Светлый фон

В целом Хомякову-поэту исследователи уделяли немного внимания. Христианские аспекты его поэтического мира в критике дореволюционной и эмигрантской были затронуты лишь в общих чертах, в советскую эпоху и вовсе замалчивались. К творчеству Хомякова, как и А. К. Толстого, чтобы сделать его хоть в какой-то мере приемлемым для атеистического литературоведения, применялись понятия, ставшие обязательными, но своего рода ложными идолами, – это прежде всего романтизм (Б. Ф. Егоров, Л. Гинзбург). Что касается мира природного, то здесь, как и при оценке творчества Ф. И. Тютчева, акцентируется внимание на пантеизме (И. Сергиевский и Е. А. Маймин в работах о Хомякове; Л. В. Пумпянский, Н. Я. Берковский, Б. Я. Бухштаб, К. В. Пигарев, Б. М. Козырев – о Тютчеве). Если в советскую эпоху в литературоведении тезис о пантеизме поэтов-любомудров был общим местом, то и в настоящее время он – по инерции – сохраняет свою силу. Лишь в последние годы появились работы, в которых указывается на христианское начало в мировоззрении Ф. И. Тютчева[420] и о пантеизме уже не упоминается вовсе или говорится вскользь, но о Хомякове-поэте по-прежнему нет серьезных исследований.

В советскую эпоху духовные темы поэта редуцировались до романтических и пантеистических проявлений, что в действительности являлось христианским. Ни в типе личности, ни в поэзии Хомякова, как и А. К. Толстого, нет ничего романтического, а в восприятии природы Хомяков, как и Тютчев, никогда не был пантеистом.

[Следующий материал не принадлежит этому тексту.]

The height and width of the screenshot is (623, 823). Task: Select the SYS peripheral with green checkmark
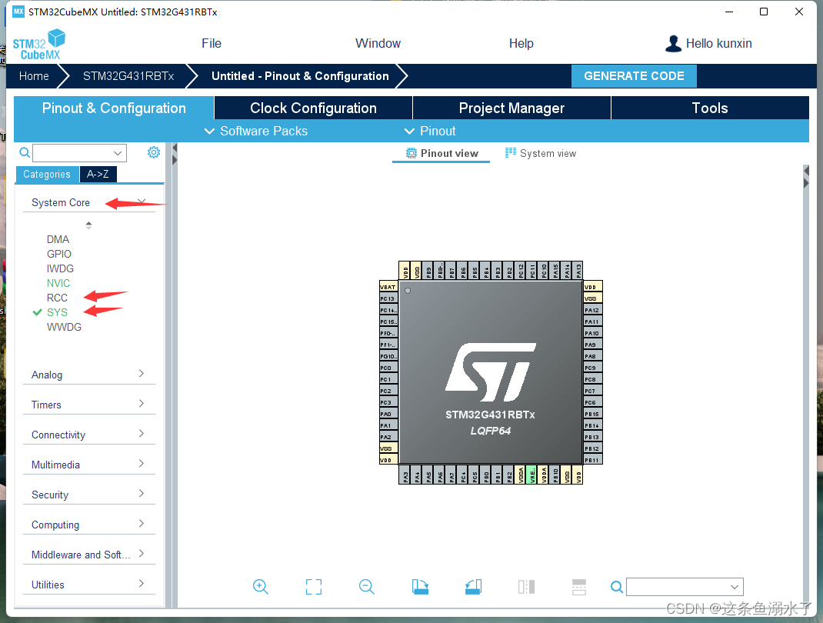pos(58,312)

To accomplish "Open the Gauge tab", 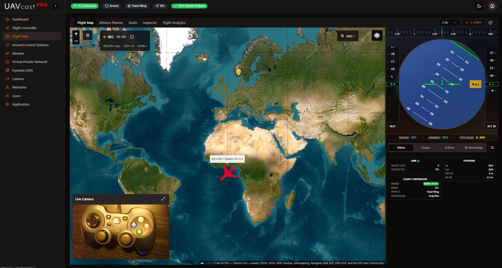I will 425,148.
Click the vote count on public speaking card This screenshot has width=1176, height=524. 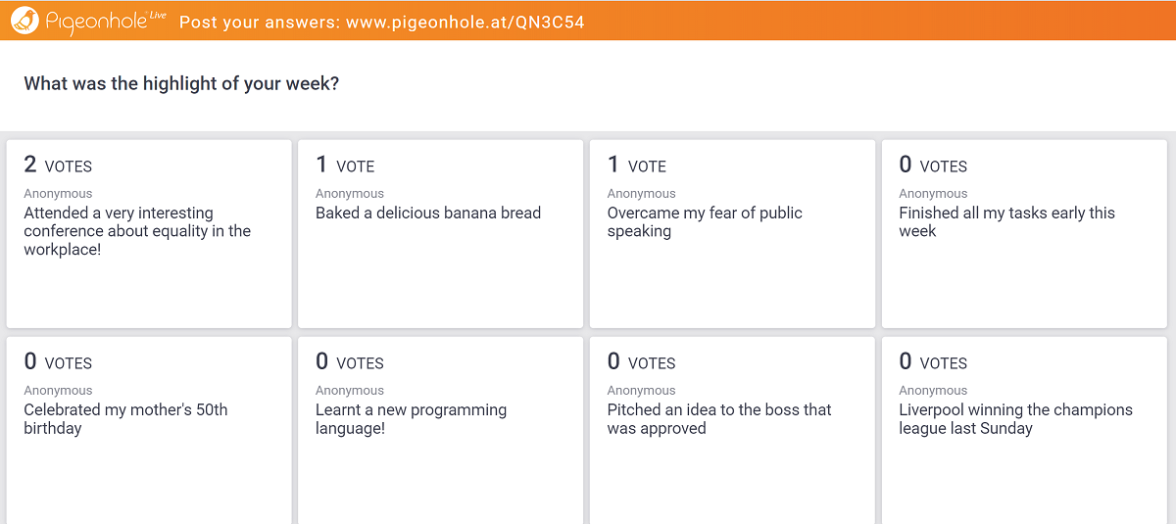coord(637,166)
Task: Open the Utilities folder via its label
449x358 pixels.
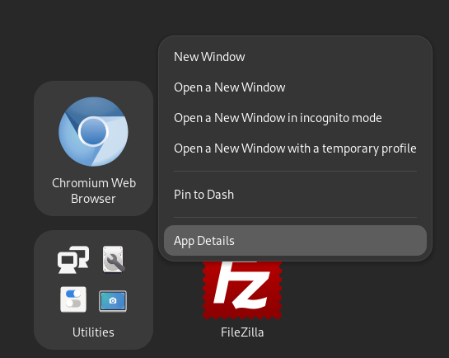Action: click(x=93, y=332)
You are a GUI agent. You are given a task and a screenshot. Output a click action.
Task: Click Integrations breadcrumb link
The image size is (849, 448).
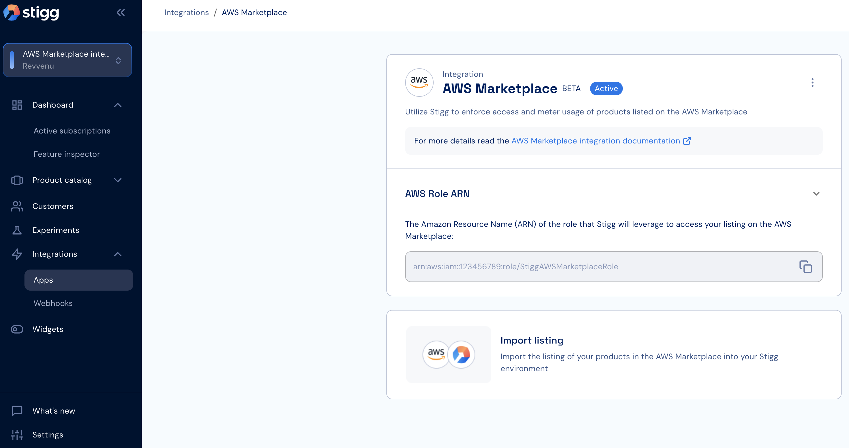(x=186, y=13)
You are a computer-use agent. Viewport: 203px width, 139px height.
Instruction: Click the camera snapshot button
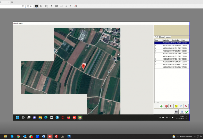point(176,111)
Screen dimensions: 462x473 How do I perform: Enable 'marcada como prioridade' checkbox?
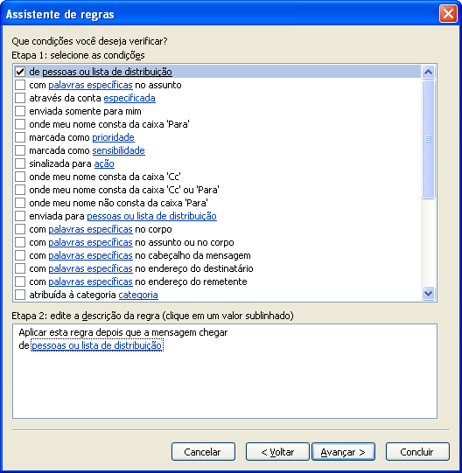pos(20,137)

Доказывая несостоятельность жизненной позиции Хомякова, советские исследователи указывали на противоречивость его личности, принимали за недостаток то, что является глубочайшим свойством христианского миропонимания – напряженный антиномизм как соединение противоречий в высшее единство. Поэты выявляют вовсе не борьбу противоречий в своей душе, а воплощают различные грани единого смысла. Например, в творчестве Хомякова определенную эволюцию претерпевает антиномия гордости как позиции достоинства и мужества среди людей и смирения перед Богом и Его волей. При этом в личности и взглядах поэта не было ни противоречивости, ни борьбы двух начал.

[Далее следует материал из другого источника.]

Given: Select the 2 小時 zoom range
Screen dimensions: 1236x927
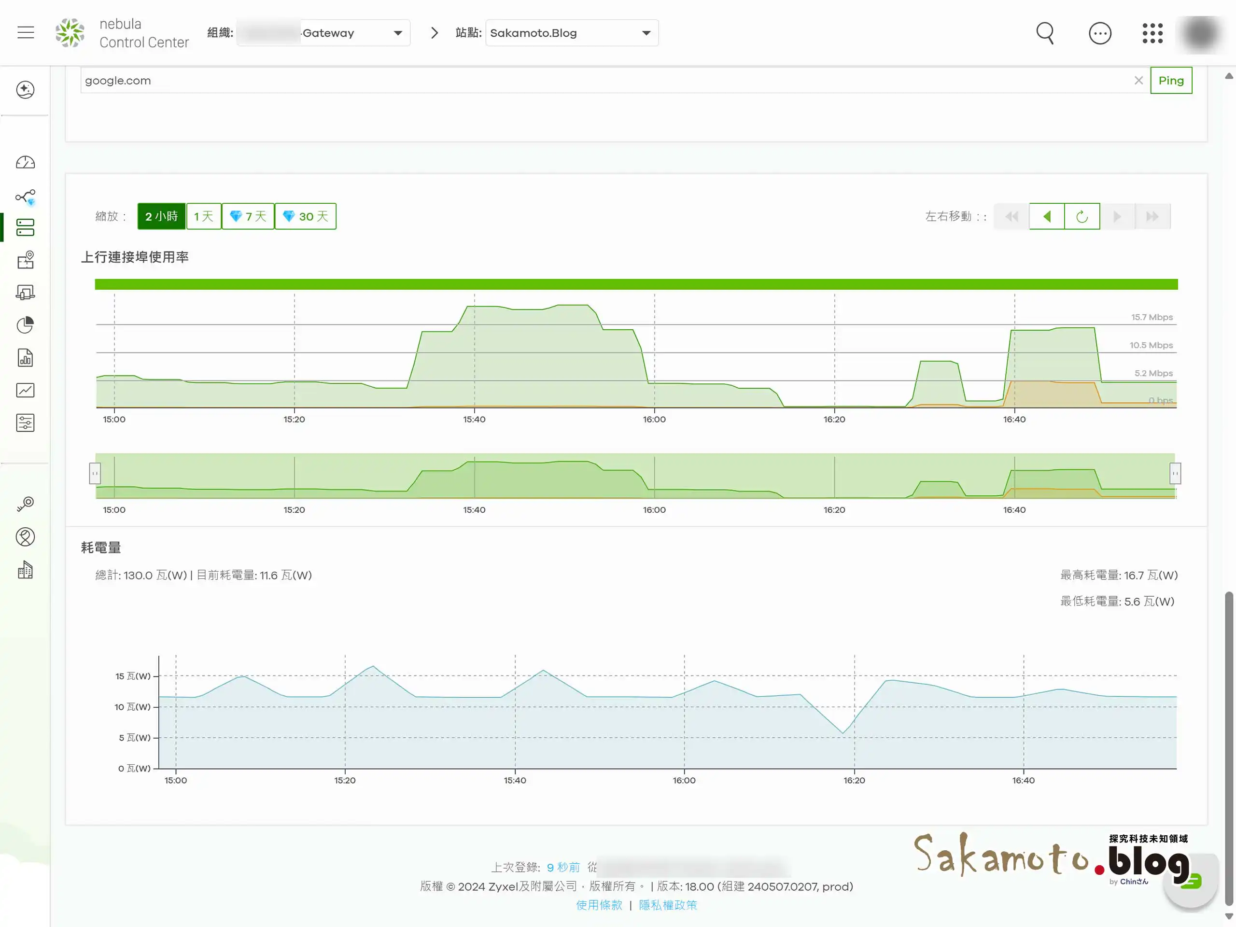Looking at the screenshot, I should (x=161, y=216).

В дореволюционных и эмигрантских статьях о поэзии Хомякова (их немного, они весьма кратки), написанных с симпатией к поэту и его мировоззрению (Г. Князев, П. Матвеев, Б. Глинский, Э. Радлов, Н. Арсеньев, Б. Ширяев)[421], речь идет главным образом о совершенной личности поэта, о его глубокой вере, в стихах же особо выделяется тема России. При этом опровергаются ставший привычным после Белинского тезис об отсутствии дарования у Хомякова и тургеневский отказ видеть в стихах Хомякова хотя бы на грош признаки поэзии. Так, Б. Глинский, обобщая публикации о биографии поэта, о его богословских и даже юридических взглядах (не называя ни одного исследования собственно о поэзии), замечает: «Такое изучение приводит массу читателей к признанию исторической значимости духовного наследия Хомякова, освещает его тем светом правды, которую вольно или невольно, но тщательно скрывали, в интересах полемической борьбы, принципиальные его противники. <…> уже теперь начинает понемногу рассеиваться искусственно напущенный на этого писателя дым и чад русской публицистической литературы узко-тенденциозной окраски». А когда этот дым рассеется, то, по мнению Б. Глинского, Хомяков предстанет «как глашатай высшей правды жизни».[422] Однако предсказание о том, что истинная значимость Хомякова для русской культуры станет очевидной для всех, едва ли сбылось и к нашему времени. Уже на рубеже XIX—XX веков предавалась забвению христианская поэзия и А. К. Толстого, и А. С. Хомякова, неугодных либеральной «публицистической литературе», которая в то время имела силу и замалчивать, и искажать дух творчества поэтов, относящихся к первому ряду русской поэзии, переиначивать и высмеивать их биографии и взгляды с плебейским духом презрения.